7. The image positioning method based on deep learning and street view images as claimed in claim 6, characterized in that: in step 6, the method for establishing the inverted index table for querying the street view image through the features is completed by generating a key value pair dictionary of "feature" ═ street view image ", and the method for calculating the similarity between the feature vector of the image to be located and the feature vector of the street view image is represented as follows:

wherein, Similarity (X) _c ,Y _c ) To take a value for the similarity of image X and image Y,

V(X _c ) Is a feature of the aggregate of image X, and σ _α (u) is a similarity calculation function, u is the dot product of the features of the two images in a certain clustering center, sign is a sign function, 1 is taken when u is larger than zero, otherwise-1 is taken, | u | is the modulus of u, and oc and tau are constants;

and for a certain image to be positioned, calculating feature similarity with all reference data sets and sequencing, and then inquiring the corresponding street view image according to the image features according to the inverted index table so as to obtain a street view retrieval result.

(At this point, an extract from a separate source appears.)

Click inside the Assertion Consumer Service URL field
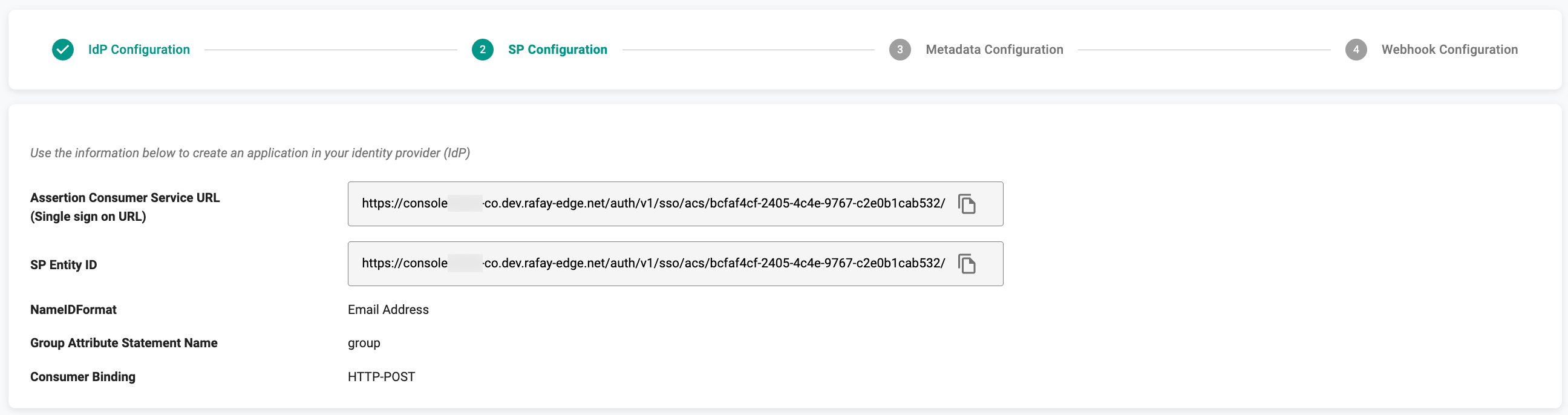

8. The image positioning method based on deep learning and street view images as claimed in claim 1, characterized in that: in step 7, the kernel density estimation method considers the first N search results in step 6, extracts a local peak of the analysis result as a positioning result, and may be represented as:

wherein S (x) _i ,y _i ) For the ith street view in the result of step 6 at coordinate (x) _i ,y _i ) And (3) determining the similarity value of the image to be queried, wherein r is a query radius, n is the number of samples in the range of the query radius r by taking (x, y) as a circle center, and extracting and sequencing local peak values of kernel density analysis to be used as a position positioning result.